• **Aim of the task**
In the article about the Schubert concert at the Harris Center, please say which two works by Schubert Cook wanted to feature.

• **Extract to read**
————
Music News & Reviews

Schubert’s haunting harmonies at the Harris Center

Susan Lamb Cook (left) and Igor Veligan (right) will be on strings and Gayle Blankenburg (center) will play piano for Sunday’s celebration of Schubert.
Susan Lamb Cook (left) and Igor Veligan (right) will be on strings and Gayle Blankenburg (center) will play piano for Sunday’s celebration of Schubert.

The Great Composers Chamber Music Series brings the works of Franz Schubert to the Harris Center at Folsom Lake College on Sunday afternoon. Schubert’s gift for harmony will be celebrated in song and chamber music. The music will be performed by Susan Lamb Cook on cello, Igor Veligan on violin and Gayle Blankenburg on piano. Soprano Carrie Hennessey will be featured in the songs.

“In offering a sampling of works by Schubert for this program,” said Cook, “I wanted to feature his lovely ‘Arpeggione’ Sonata, which is one of the gems of the cello repertoire, as well as his great Piano Trio in B Flat for violin, cello, and piano.”

Schubert’s sonata is one of his most loved compositions, although the “arppegione” for which he originally composed it – basically a guitar played with a bow – never became popular. As Cook noted, the sonata’s transcription for cello is the version that is dominant today.

Despite his early death at the age of 31, the composer was prodigiously productive, with special attention to his roster of art songs. “Schubert is probably best known for his hundreds of songs, so it was impossible to do a concert of his music without some,” Blankenburg said.

“I am so grateful that Susan and Gayle thought of me for this concert, because Schubert truly was the father of the German Lied,” said Hennessey. “Other composers had worked in this vein, but he was the master. His integration of text and music is so visceral that words could be absent and the listener would still understand the story being told.”

Hennessey worked with her colleagues to select songs that would best fit the program’s intentions. “In choosing a short set of Schubert songs,” she said, “my approach was to show as much of the variety in his writing as possible. Showcasing well-known pieces alongside lesser-known gems in the time allotted was the goal, while being sure that the set flows emotionally for the audience.”
————
• **Information provided**
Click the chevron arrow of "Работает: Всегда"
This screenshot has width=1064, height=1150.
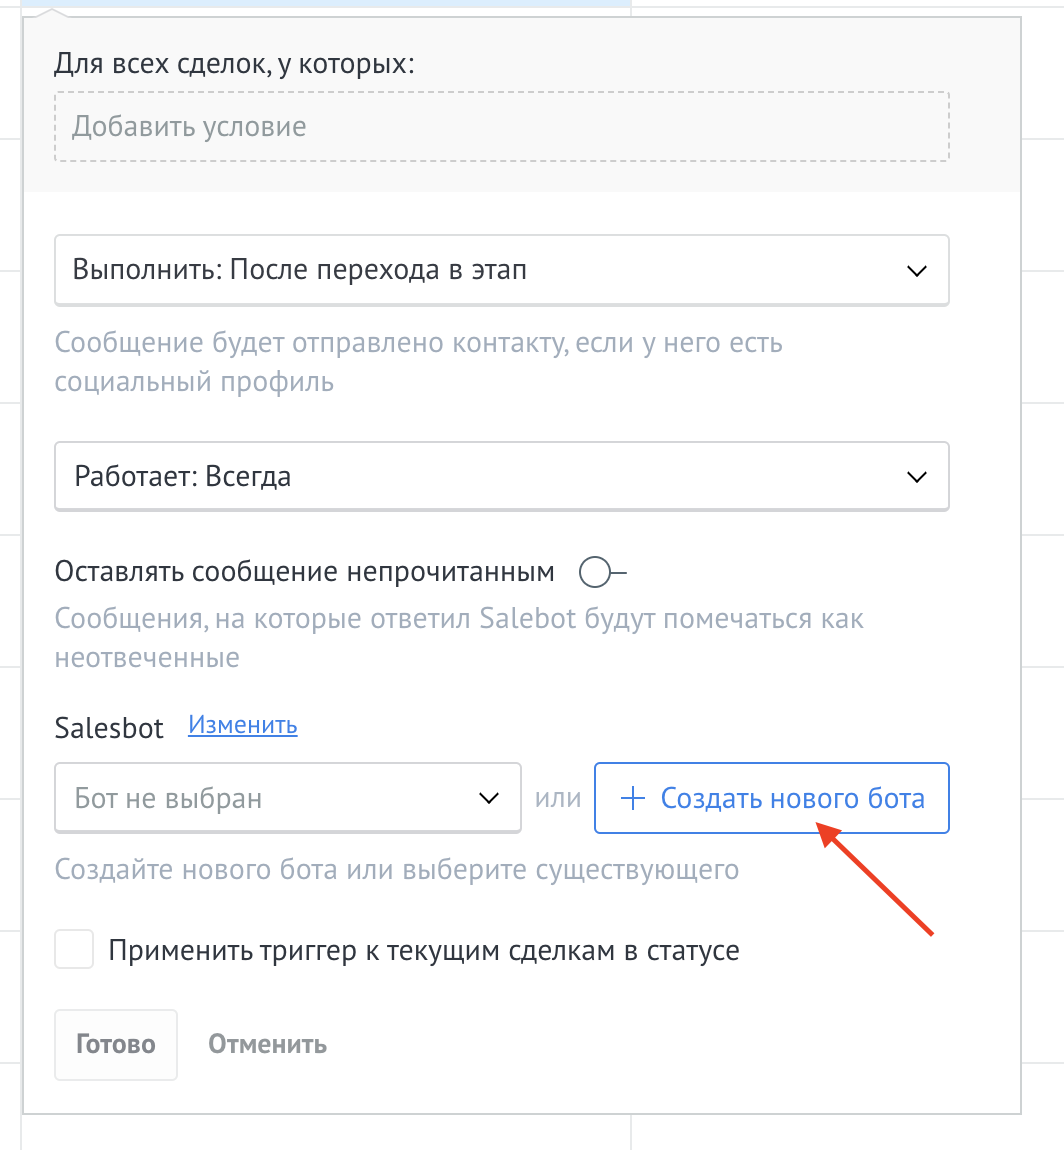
————
• **Solution for this task**
The "Arpeggione" Sonata and the Piano Trio in B Flat for violin, cello, and piano.